1. Let Player1 move first then Player2
2. Use record_move to store each player's move after it finished
3. After both players finished, use announce_result to display the result
4. End the game after announcing results",
fn record_move(player: str, move: str) {
"""Record a player's move."""
print(player, "choose", move);
if player == "Player1" {
player1_move = move;
} else {
player2_move = move;
}
}
fn announce_result() {
"""Check the recorded moves and announce the winner."""

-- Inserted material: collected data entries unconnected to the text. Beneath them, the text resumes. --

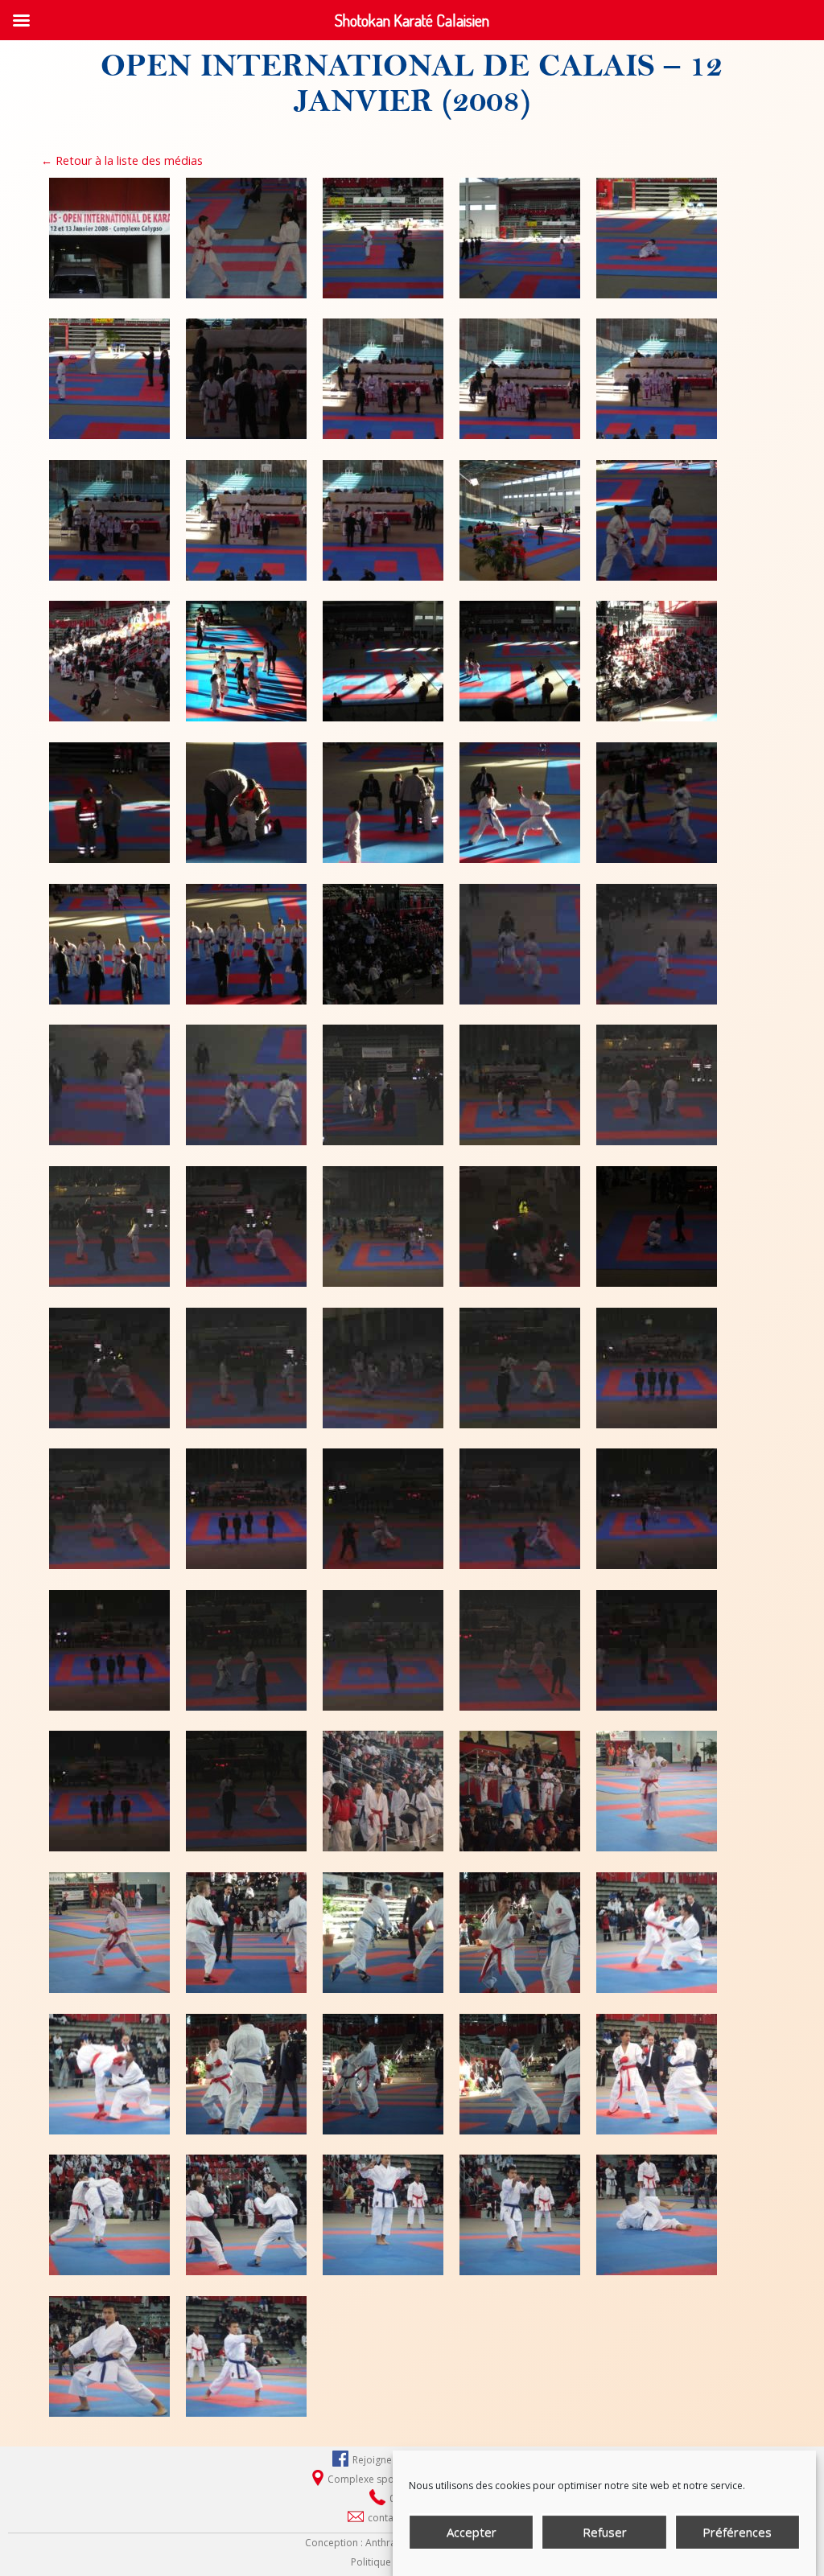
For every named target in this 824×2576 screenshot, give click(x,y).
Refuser (605, 2532)
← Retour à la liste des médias (122, 160)
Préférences (737, 2532)
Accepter (471, 2532)
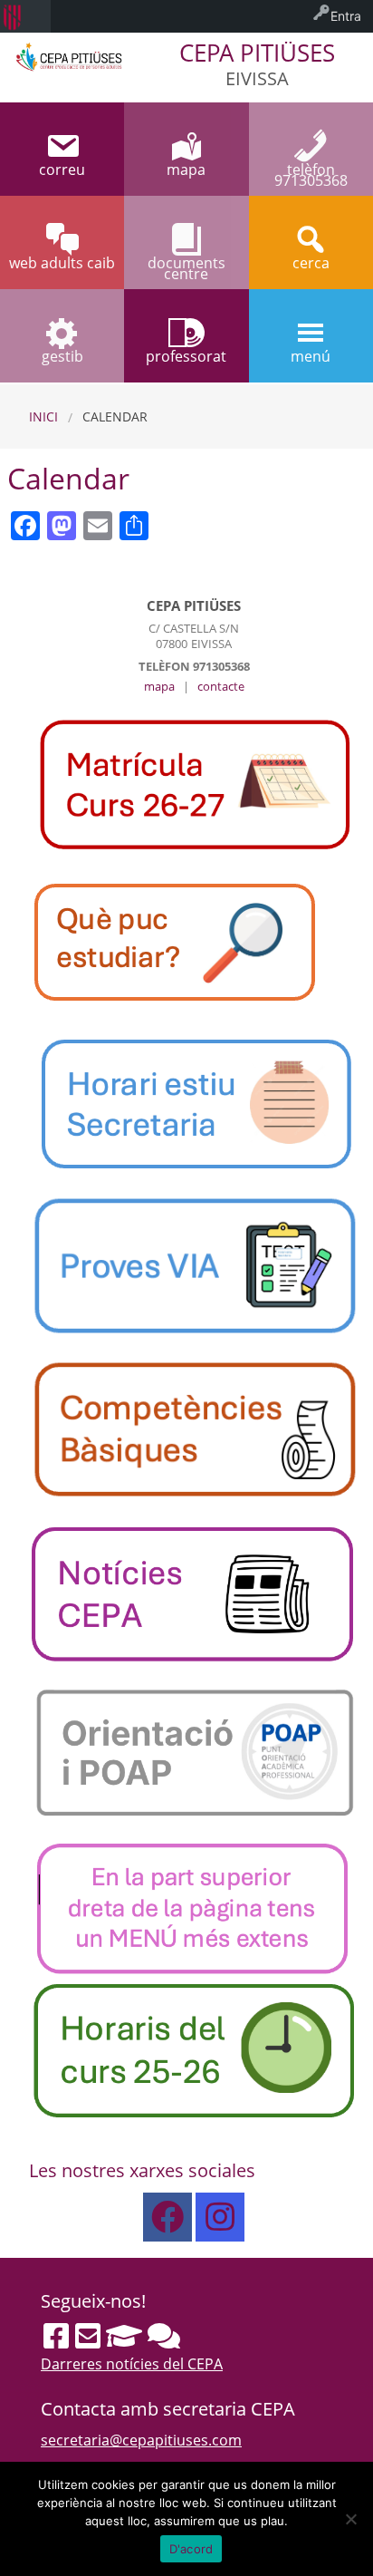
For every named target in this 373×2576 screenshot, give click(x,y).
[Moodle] (124, 2335)
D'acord (191, 2549)
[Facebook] (167, 2217)
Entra (345, 16)
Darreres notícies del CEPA (132, 2364)
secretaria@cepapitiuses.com (141, 2440)
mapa (159, 686)
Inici (43, 416)
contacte (220, 686)
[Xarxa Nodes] (164, 2335)
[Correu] (87, 2335)
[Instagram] (220, 2217)
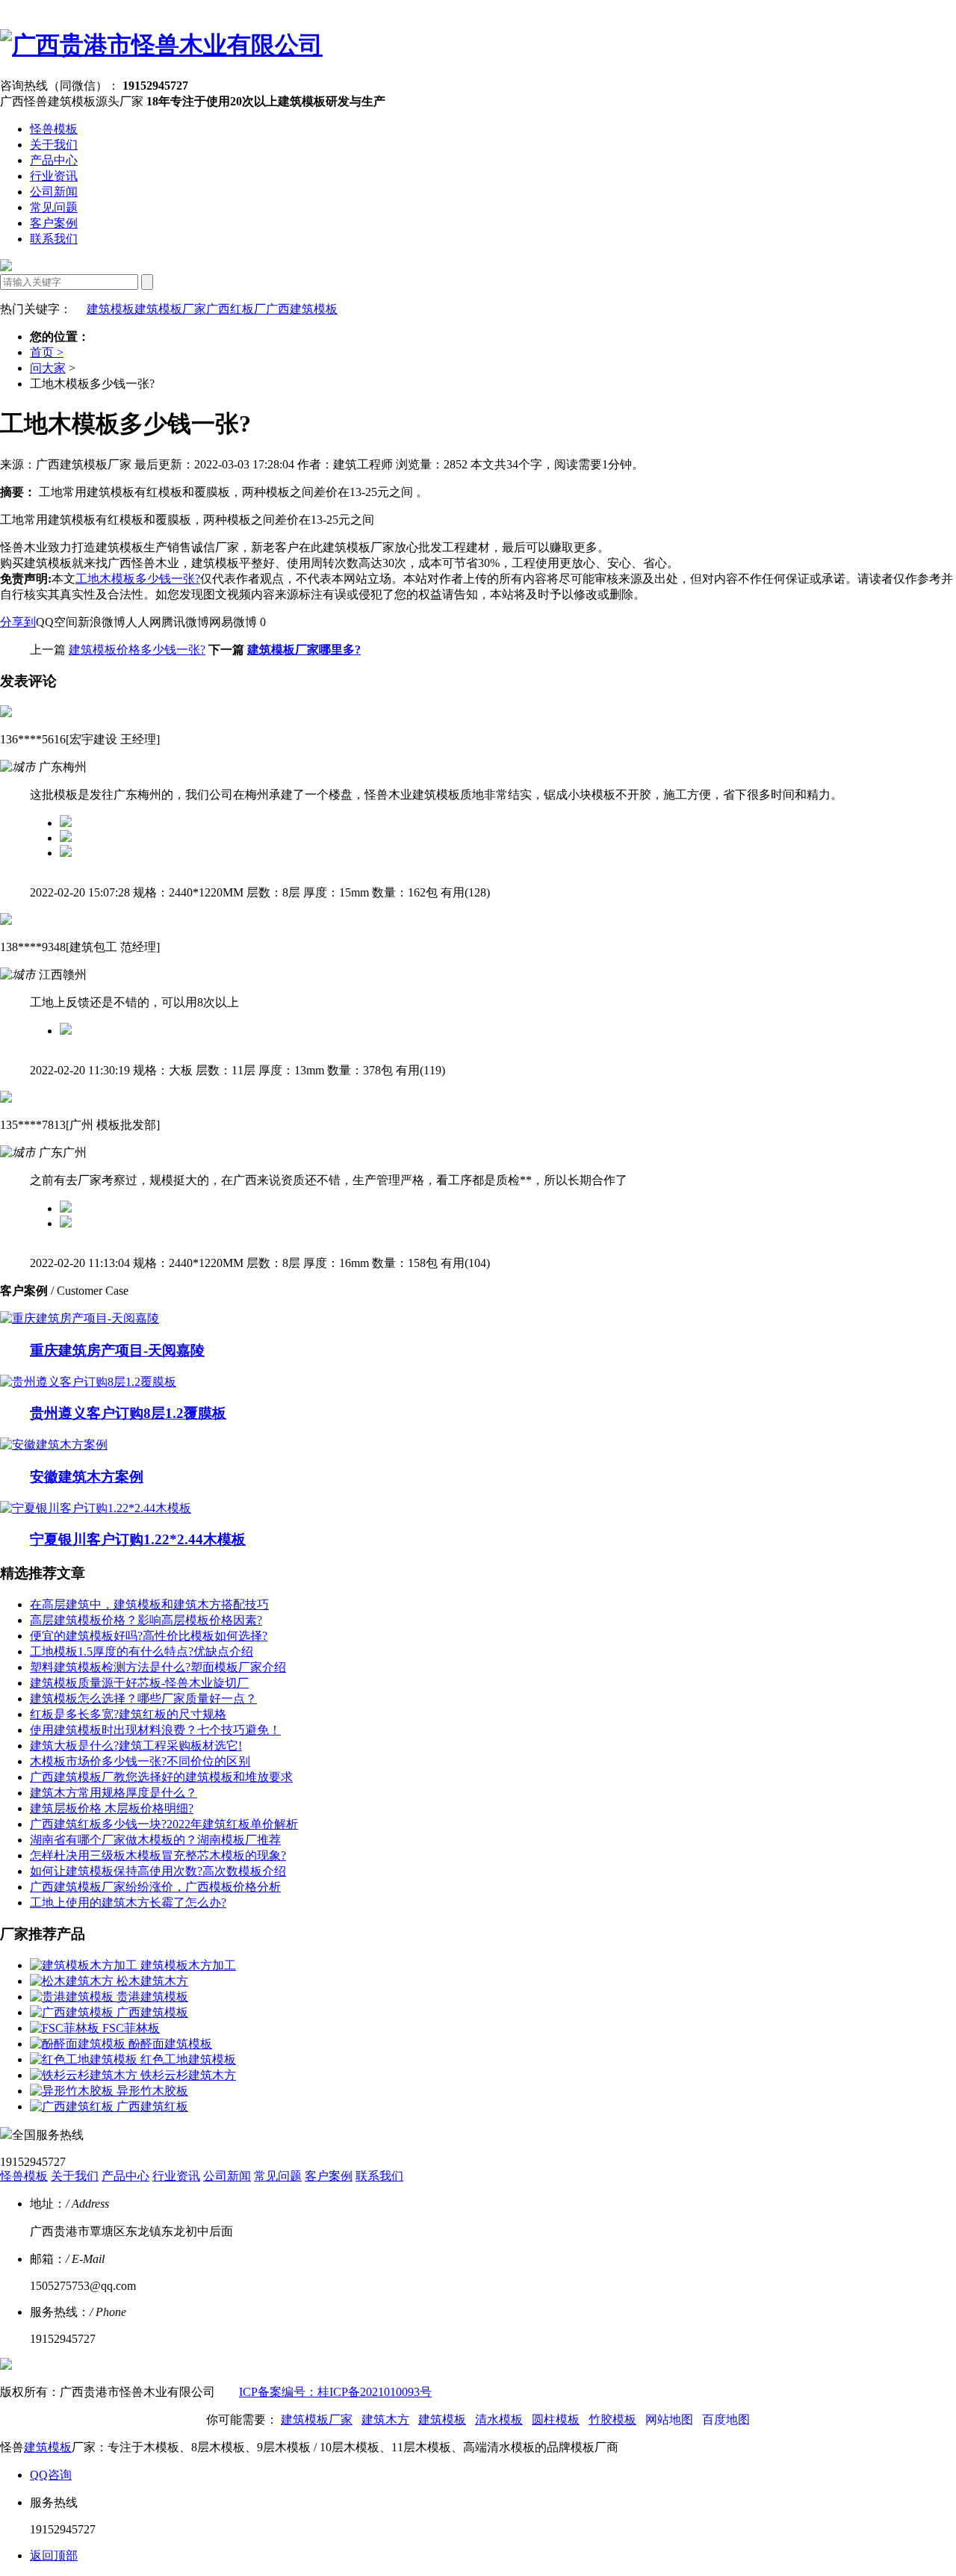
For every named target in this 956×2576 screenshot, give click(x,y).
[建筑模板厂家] (161, 44)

let winning_moves = {"rock": "scissors", "scissors": "paper", "paper": "rock"};
if player1_move == player2_move {
print("It's a tie!");
} else if winning_moves[player1_move] == player2_move {
print("Player 1 wins!");
} else {
print("Player 2 wins!");
}
}
fn transfer_to_player1() {
"""Transfer control to Player 1 Agent"""
return Player1;
}
fn transfer_to_player2() {
"""Transfer control to Player 2 Agent"""
return Player2;
}
}
Advanced Agent Techniques
Stateful Agents
Agents can maintain state across interactions by using variables in their surrounding scope:
let conversation_history = [];
agent CustomerSupport {
instructions: "You are a customer support agent...",
fn add_to_history(message: str) {
conversation_history.push(message);
}
fn summarize_conversation() -> str {
let history = conversation_history.join("\n");
return prompt f"Summarize this conversation: {history}";
}
}
Agent Specialization
Create specialized agents for different domains or tasks:
agent CodeExpert {
instructions: "You are an expert in software development...",
model: "gpt-4", // More capable model for coding tasks
fn review_code(code: str) -> str {
return prompt f"Review this code and provide feedback: {code}";
}
}
agent ContentWriter {
instructions: "You are a creative content writer...",
model: "claude-3.7", // Different model for creative tasks
fn write_article(topic: str, style: str) -> str {
return prompt "Write an article about {topic} in {style} style";
}
}
Best Practices
-
Clear Instructions: Provide detailed, step-by-step instructions to guide your agent's behavior.
-
Minimize State: Keep shared state minimal and explicit to avoid confusion.
-
Tool Documentation: Add descriptive docstrings to your tools to help the agent understand their purpose.
-
Error Handling: Implement error handling in tools to provide informative feedback.
-
Agent Boundaries: Clearly define responsibilities for each agent in multi-agent systems.
-
Test Thoroughly: Test your agents with various inputs to ensure they behave as expected.
Limitations
- Agents operate within the constraints of the underlying LLM models
- Tool execution may have latency due to API calls and network operations
- Complex multi-agent systems may require careful orchestration to avoid loops or deadlocks
- Agents cannot maintain state independently of your code; state must be explicitly managed
Performance Considerations
- Use the most appropriate model for each agent based on task complexity
- Consider batching operations when possible to reduce API calls
- Monitor token usage for cost management
- For complex workflows, consider implementing checkpoints or resumable states
Agents in AIScript provide a powerful framework for building autonomous AI systems that can work together to solve complex problems, all while maintaining the simplicity and clarity that AIScript is designed for.